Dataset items
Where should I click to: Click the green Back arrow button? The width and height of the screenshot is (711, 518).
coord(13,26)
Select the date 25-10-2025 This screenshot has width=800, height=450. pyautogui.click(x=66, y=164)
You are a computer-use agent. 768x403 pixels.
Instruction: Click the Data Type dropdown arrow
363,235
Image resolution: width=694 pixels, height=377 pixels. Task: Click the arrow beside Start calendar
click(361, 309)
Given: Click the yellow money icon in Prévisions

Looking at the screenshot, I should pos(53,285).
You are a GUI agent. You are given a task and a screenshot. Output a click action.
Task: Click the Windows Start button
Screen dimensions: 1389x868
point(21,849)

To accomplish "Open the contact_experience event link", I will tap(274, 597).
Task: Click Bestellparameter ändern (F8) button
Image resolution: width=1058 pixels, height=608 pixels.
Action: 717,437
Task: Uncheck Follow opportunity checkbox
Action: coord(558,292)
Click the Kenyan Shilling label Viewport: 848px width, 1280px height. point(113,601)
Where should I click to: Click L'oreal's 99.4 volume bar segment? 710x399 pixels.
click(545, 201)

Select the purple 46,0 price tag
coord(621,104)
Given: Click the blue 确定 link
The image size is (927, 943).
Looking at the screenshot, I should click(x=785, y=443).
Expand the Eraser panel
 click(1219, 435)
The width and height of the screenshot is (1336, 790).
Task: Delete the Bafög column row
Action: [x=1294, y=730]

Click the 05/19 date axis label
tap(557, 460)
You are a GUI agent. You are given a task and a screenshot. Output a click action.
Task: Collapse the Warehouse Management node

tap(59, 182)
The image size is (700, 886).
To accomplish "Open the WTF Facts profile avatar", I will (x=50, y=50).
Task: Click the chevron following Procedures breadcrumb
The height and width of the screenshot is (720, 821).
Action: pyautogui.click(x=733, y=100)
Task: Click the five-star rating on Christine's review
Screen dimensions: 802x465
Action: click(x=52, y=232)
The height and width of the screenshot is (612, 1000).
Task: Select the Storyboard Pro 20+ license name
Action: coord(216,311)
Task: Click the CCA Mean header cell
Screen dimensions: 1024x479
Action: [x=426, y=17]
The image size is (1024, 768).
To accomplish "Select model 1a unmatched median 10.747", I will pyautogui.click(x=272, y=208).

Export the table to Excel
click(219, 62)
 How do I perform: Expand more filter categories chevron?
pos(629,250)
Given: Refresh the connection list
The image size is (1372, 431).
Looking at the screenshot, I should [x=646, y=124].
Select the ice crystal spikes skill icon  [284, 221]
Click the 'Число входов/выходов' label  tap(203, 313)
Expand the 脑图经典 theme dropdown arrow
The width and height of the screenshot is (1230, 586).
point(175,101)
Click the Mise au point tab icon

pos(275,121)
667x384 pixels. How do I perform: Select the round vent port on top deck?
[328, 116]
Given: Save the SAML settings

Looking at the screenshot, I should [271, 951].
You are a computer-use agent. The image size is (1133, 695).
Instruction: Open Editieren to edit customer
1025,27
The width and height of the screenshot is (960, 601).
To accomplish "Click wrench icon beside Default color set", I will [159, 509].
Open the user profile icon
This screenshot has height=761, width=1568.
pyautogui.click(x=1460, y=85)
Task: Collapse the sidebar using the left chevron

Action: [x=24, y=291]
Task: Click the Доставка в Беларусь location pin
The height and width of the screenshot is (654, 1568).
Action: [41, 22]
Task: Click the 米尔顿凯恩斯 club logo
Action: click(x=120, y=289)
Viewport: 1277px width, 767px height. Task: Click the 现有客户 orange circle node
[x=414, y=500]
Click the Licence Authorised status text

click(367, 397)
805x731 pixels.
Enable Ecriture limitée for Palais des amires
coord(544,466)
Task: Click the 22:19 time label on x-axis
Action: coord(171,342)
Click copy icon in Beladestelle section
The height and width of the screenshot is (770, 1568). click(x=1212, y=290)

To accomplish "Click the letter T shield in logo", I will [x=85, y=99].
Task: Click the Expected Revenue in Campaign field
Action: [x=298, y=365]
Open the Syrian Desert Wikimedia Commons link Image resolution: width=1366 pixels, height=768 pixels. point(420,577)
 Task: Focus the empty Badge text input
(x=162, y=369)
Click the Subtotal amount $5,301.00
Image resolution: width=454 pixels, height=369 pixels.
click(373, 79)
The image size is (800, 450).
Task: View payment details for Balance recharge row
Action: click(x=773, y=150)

● **What the task asks**:
Copy the entries above exactly. Miss none of them.

● **Completed exercise**:
Where should I click to: Click the green Back arrow button? The width and height of the screenshot is (711, 518).
coord(13,26)
Select the date 25-10-2025 This screenshot has width=800, height=450. pyautogui.click(x=66, y=164)
You are a computer-use agent. 768x403 pixels.
Instruction: Click the Data Type dropdown arrow
363,235
Image resolution: width=694 pixels, height=377 pixels. Task: Click the arrow beside Start calendar
click(361, 309)
Given: Click the yellow money icon in Prévisions

Looking at the screenshot, I should pos(53,285).
You are a GUI agent. You are given a task and a screenshot. Output a click action.
Task: Click the Windows Start button
Screen dimensions: 1389x868
point(21,849)

To accomplish "Open the contact_experience event link", I will tap(274, 597).
Task: Click Bestellparameter ändern (F8) button
Image resolution: width=1058 pixels, height=608 pixels.
Action: 717,437
Task: Uncheck Follow opportunity checkbox
Action: coord(558,292)
Click the Kenyan Shilling label Viewport: 848px width, 1280px height. point(113,601)
Where should I click to: Click L'oreal's 99.4 volume bar segment? 710x399 pixels.
click(545, 201)

Select the purple 46,0 price tag
coord(621,104)
Given: Click the blue 确定 link
The image size is (927, 943).
Looking at the screenshot, I should click(x=785, y=443).
Expand the Eraser panel
 click(1219, 435)
The width and height of the screenshot is (1336, 790).
Task: Delete the Bafög column row
Action: [x=1294, y=730]

Click the 05/19 date axis label
tap(557, 460)
You are a GUI agent. You are given a task and a screenshot. Output a click action.
Task: Collapse the Warehouse Management node

tap(59, 182)
The image size is (700, 886).
To accomplish "Open the WTF Facts profile avatar", I will (x=50, y=50).
Task: Click the chevron following Procedures breadcrumb
The height and width of the screenshot is (720, 821).
Action: pyautogui.click(x=733, y=100)
Task: Click the five-star rating on Christine's review
Screen dimensions: 802x465
Action: click(x=52, y=232)
The height and width of the screenshot is (612, 1000).
Task: Select the Storyboard Pro 20+ license name
Action: coord(216,311)
Task: Click the CCA Mean header cell
Screen dimensions: 1024x479
Action: [x=426, y=17]
The image size is (1024, 768).
To accomplish "Select model 1a unmatched median 10.747", I will pyautogui.click(x=272, y=208).

Export the table to Excel
click(219, 62)
 How do I perform: Expand more filter categories chevron?
pos(629,250)
Given: Refresh the connection list
The image size is (1372, 431).
Looking at the screenshot, I should [x=646, y=124].
Select the ice crystal spikes skill icon  [284, 221]
Click the 'Число входов/выходов' label  tap(203, 313)
Expand the 脑图经典 theme dropdown arrow
The width and height of the screenshot is (1230, 586).
point(175,101)
Click the Mise au point tab icon

pos(275,121)
667x384 pixels. How do I perform: Select the round vent port on top deck?
[328, 116]
Given: Save the SAML settings

Looking at the screenshot, I should [271, 951].
You are a computer-use agent. The image size is (1133, 695).
Instruction: Open Editieren to edit customer
1025,27
The width and height of the screenshot is (960, 601).
To accomplish "Click wrench icon beside Default color set", I will [159, 509].
Open the user profile icon
This screenshot has height=761, width=1568.
pyautogui.click(x=1460, y=85)
Task: Collapse the sidebar using the left chevron

Action: [x=24, y=291]
Task: Click the Доставка в Беларусь location pin
The height and width of the screenshot is (654, 1568).
Action: [41, 22]
Task: Click the 米尔顿凯恩斯 club logo
Action: click(x=120, y=289)
Viewport: 1277px width, 767px height. Task: Click the 现有客户 orange circle node
[x=414, y=500]
Click the Licence Authorised status text

click(367, 397)
805x731 pixels.
Enable Ecriture limitée for Palais des amires
coord(544,466)
Task: Click the 22:19 time label on x-axis
Action: coord(171,342)
Click copy icon in Beladestelle section
The height and width of the screenshot is (770, 1568). click(x=1212, y=290)

To accomplish "Click the letter T shield in logo", I will [x=85, y=99].
Task: Click the Expected Revenue in Campaign field
Action: [x=298, y=365]
Open the Syrian Desert Wikimedia Commons link Image resolution: width=1366 pixels, height=768 pixels. point(420,577)
 Task: Focus the empty Badge text input
(x=162, y=369)
Click the Subtotal amount $5,301.00
Image resolution: width=454 pixels, height=369 pixels.
click(373, 79)
The image size is (800, 450).
Task: View payment details for Balance recharge row
Action: click(x=773, y=150)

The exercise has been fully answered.